** BEGIN Page text **

So, back in Zhongdian, the Argentineans were sitting front-and-center in the glory seat, Donald was sort of middle-right, Winston was behind Donald, then the Englishman had arrived late so he was in the back seat.  The rest of the seats were populated by the locals.  The bus was a twice-a-week deal that had to go over about two different mountain passes and traverse three river valleys.  For the passenger’s sake, Chinese buses enjoy playing kung-fu movies and music videos on a television attached above the driver’s head.  On this particular journey, the driver chose a selection of pop-Tibetan style ballads of which the climactic spots were all mostly screeching cries of Sakyamuni herself for minutes at a time in high, flowery meadows.  These sweat-inducing climaxes became increasingly touching when the rig was cruising within pebbles of losing traction and catapulting over thousand-foot precipices into bouldered rivers far below.  A wife sitting cliff-side captured the entire trip on her videocamera.

There were a couple stops along the bus journey, the most interesting being a flat tire in a small un-named town where most of the passengers got out and pissed on a pile of garbage.  I don’t think anyone bought anything.  The funny thing about this stop was that, after everyone got back on the bus and the tire had been repaired, the driver came around asking for an extra twenty kuai from everyone.  The locals willingly pulled out their cash and paid, but the foreigners, of course, were conflicted.  They all initially thought that it was a scam.  After some interpretations by Winston (whose Chinese skills were remarkably fresh) and some consultations back and forth between the pussy-foots, the two white guys and Donald dished out their twenty RMB each.  The Argentinean couple, however, refused to pay.  They had their tickets in hand and their big noses, saying, “we paid for this ticket, we pay no more.  We go to Xiangcheng with this ticket.”  Etc.  Donald watched the tan-skinned South American as she used her lips and shoulders with an authoritative air.  Nevertheless, in such a situation, a Chinese driver will camp out with his legs on the wheel, open up a new pack of cigarettes and just start smoking.  He will play games on his cell phone.  It was a sort of ‘pit-the-passengers-against-themselves’ move; which works, because when the bus isn’t moving, people start arguing.  The local Chinese weren’t shy in vocalizing their impatience.  But luckily, the wise-butt character, Winston, explained the situation to the Argentinean base in such a way that Larry McMurtry might admire, hence convincing them that paying the extra 20 RMB was worth it.

** END Page text **

*Task directions:*
From the bus trip account above, list every passenger or group of passengers who is given a seat, along with where each one sat.

** BEGIN Given data **

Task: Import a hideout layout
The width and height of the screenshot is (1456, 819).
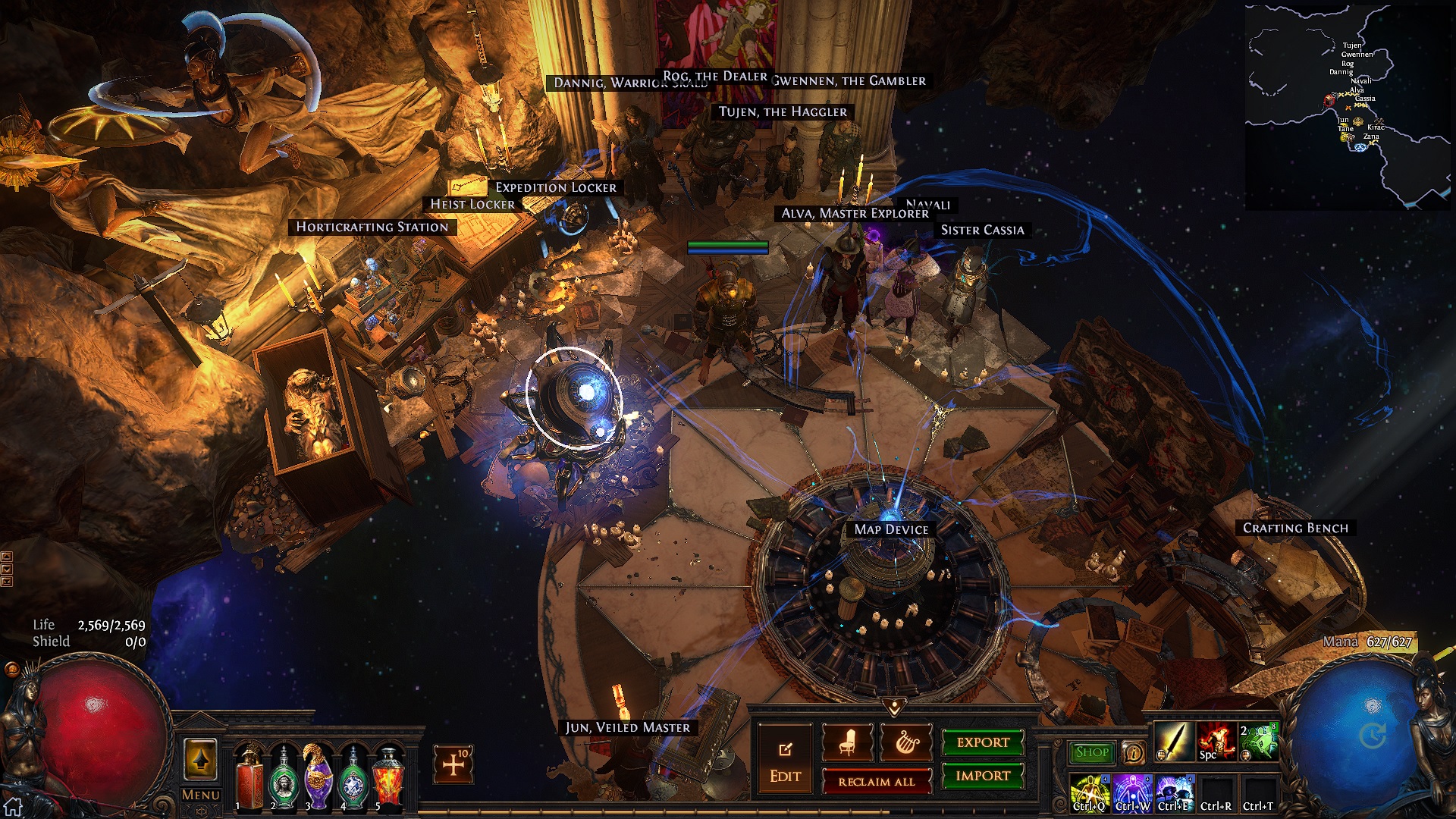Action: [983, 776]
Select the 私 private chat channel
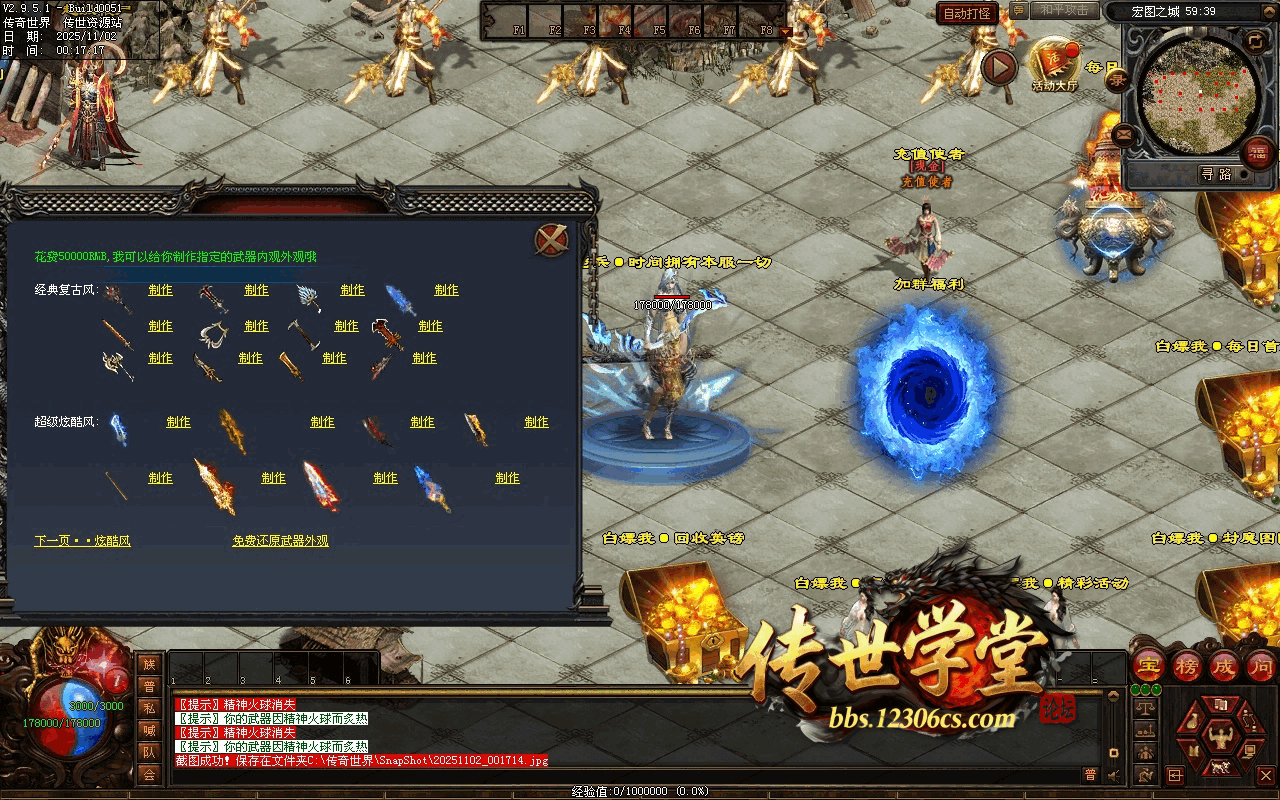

** END Given data **

*Result below:*
- The Argentineans: front-and-center, in the glory seat
- Donald: middle-right
- Winston: behind Donald
- The Englishman: the back seat
- The locals: the rest of the seats